══ Data to process
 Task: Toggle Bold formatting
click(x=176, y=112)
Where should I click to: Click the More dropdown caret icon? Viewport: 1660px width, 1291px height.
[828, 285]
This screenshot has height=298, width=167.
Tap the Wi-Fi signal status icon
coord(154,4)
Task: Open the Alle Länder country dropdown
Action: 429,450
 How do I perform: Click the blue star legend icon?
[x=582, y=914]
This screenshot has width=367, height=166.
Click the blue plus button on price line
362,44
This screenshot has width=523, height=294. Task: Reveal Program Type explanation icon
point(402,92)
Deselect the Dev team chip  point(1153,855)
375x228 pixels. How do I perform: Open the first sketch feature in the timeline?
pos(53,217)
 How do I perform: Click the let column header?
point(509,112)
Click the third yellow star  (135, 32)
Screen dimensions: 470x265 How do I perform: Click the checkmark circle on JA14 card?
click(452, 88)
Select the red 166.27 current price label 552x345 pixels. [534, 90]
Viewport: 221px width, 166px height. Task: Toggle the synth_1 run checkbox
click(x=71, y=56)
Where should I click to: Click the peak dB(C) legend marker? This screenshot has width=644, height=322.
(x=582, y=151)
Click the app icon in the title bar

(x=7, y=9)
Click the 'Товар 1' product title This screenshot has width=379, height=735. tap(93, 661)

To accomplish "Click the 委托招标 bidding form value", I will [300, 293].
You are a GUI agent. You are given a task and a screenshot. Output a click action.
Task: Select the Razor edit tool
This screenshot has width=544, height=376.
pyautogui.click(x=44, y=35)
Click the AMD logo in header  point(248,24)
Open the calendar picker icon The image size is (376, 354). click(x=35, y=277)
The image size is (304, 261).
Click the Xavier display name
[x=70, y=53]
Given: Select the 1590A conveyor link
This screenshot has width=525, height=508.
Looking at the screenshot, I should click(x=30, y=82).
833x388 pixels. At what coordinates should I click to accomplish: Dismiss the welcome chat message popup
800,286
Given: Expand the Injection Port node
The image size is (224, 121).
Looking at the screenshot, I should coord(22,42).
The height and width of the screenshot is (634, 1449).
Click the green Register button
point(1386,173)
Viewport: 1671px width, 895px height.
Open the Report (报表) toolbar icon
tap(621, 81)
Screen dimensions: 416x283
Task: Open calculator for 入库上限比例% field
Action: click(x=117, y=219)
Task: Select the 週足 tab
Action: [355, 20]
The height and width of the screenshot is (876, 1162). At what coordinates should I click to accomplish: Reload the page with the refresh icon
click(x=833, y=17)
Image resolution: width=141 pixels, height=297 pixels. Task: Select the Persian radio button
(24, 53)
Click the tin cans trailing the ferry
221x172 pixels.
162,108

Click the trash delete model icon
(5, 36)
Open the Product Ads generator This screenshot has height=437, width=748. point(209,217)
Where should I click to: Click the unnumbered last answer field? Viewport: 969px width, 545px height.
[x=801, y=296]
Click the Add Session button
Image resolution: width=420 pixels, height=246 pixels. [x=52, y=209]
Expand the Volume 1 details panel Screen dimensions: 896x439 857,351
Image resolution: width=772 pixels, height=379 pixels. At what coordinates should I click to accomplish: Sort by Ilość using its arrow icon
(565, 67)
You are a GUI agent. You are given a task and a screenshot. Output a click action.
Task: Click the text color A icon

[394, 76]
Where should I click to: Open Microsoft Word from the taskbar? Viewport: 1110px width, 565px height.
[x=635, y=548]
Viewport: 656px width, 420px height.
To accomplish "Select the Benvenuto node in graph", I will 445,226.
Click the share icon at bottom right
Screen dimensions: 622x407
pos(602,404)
════
- [What the task asks]: Copy the lines of the material above word for word, starting with the line that contains "How do I perform: Click the let" and going on through the line that contains "Select the red".

- [Final answer]:
 How do I perform: Click the let column header?
point(509,112)
Click the third yellow star  (135, 32)
Screen dimensions: 470x265 How do I perform: Click the checkmark circle on JA14 card?
click(452, 88)
Select the red 166.27 current price label 552x345 pixels. [534, 90]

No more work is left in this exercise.